Assignment ::
Your job is to write out each record exactly, leaving none out.

Records for the exercise ::

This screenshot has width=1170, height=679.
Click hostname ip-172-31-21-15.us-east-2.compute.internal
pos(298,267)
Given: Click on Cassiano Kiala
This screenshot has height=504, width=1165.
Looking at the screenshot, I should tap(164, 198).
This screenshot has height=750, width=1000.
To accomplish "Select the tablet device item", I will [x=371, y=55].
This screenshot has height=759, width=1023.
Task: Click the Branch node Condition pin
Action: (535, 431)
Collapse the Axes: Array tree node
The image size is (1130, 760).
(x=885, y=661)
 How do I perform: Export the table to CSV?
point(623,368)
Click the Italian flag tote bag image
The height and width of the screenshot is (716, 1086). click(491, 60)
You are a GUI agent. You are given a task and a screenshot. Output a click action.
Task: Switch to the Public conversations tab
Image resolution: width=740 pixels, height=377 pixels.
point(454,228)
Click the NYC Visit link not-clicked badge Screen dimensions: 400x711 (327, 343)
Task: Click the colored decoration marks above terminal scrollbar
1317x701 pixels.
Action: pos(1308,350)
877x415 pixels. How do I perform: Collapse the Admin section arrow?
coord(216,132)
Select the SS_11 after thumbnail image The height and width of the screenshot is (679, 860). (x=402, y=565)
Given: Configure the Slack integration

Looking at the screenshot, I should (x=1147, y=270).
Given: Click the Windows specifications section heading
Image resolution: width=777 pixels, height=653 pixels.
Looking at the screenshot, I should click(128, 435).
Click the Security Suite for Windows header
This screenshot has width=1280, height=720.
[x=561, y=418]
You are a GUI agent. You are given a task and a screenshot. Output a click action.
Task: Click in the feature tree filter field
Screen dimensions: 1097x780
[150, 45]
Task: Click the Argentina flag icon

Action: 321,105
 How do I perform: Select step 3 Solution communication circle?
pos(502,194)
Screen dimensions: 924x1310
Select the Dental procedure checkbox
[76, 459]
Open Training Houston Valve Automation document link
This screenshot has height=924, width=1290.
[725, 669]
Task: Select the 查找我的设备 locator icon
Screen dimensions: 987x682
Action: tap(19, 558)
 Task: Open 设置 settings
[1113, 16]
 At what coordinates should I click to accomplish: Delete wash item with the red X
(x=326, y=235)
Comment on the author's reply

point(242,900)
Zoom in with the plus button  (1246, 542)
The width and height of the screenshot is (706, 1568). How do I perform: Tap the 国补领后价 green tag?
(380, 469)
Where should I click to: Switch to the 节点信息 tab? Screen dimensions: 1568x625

Reply to the task ::
This screenshot has width=1170, height=679.
Click hostname ip-172-31-21-15.us-east-2.compute.internal
pos(298,267)
Given: Click on Cassiano Kiala
This screenshot has height=504, width=1165.
Looking at the screenshot, I should tap(164, 198).
This screenshot has height=750, width=1000.
To accomplish "Select the tablet device item", I will [x=371, y=55].
This screenshot has height=759, width=1023.
Task: Click the Branch node Condition pin
Action: (535, 431)
Collapse the Axes: Array tree node
The image size is (1130, 760).
(x=885, y=661)
 How do I perform: Export the table to CSV?
point(623,368)
Click the Italian flag tote bag image
The height and width of the screenshot is (716, 1086). click(491, 60)
You are a GUI agent. You are given a task and a screenshot. Output a click action.
Task: Switch to the Public conversations tab
Image resolution: width=740 pixels, height=377 pixels.
point(454,228)
Click the NYC Visit link not-clicked badge Screen dimensions: 400x711 (327, 343)
Task: Click the colored decoration marks above terminal scrollbar
1317x701 pixels.
Action: pos(1308,350)
877x415 pixels. How do I perform: Collapse the Admin section arrow?
coord(216,132)
Select the SS_11 after thumbnail image The height and width of the screenshot is (679, 860). (x=402, y=565)
Given: Configure the Slack integration

Looking at the screenshot, I should (x=1147, y=270).
Given: Click the Windows specifications section heading
Image resolution: width=777 pixels, height=653 pixels.
Looking at the screenshot, I should click(128, 435).
Click the Security Suite for Windows header
This screenshot has width=1280, height=720.
[x=561, y=418]
You are a GUI agent. You are given a task and a screenshot. Output a click action.
Task: Click in the feature tree filter field
Screen dimensions: 1097x780
[150, 45]
Task: Click the Argentina flag icon

Action: 321,105
 How do I perform: Select step 3 Solution communication circle?
pos(502,194)
Screen dimensions: 924x1310
Select the Dental procedure checkbox
[76, 459]
Open Training Houston Valve Automation document link
This screenshot has height=924, width=1290.
[725, 669]
Task: Select the 查找我的设备 locator icon
Screen dimensions: 987x682
Action: tap(19, 558)
 Task: Open 设置 settings
[1113, 16]
 At what coordinates should I click to accomplish: Delete wash item with the red X
(x=326, y=235)
Comment on the author's reply

point(242,900)
Zoom in with the plus button  (1246, 542)
The width and height of the screenshot is (706, 1568). How do I perform: Tap the 国补领后价 green tag?
(380, 469)
Where should I click to: Switch to the 节点信息 tab? Screen dimensions: 1568x625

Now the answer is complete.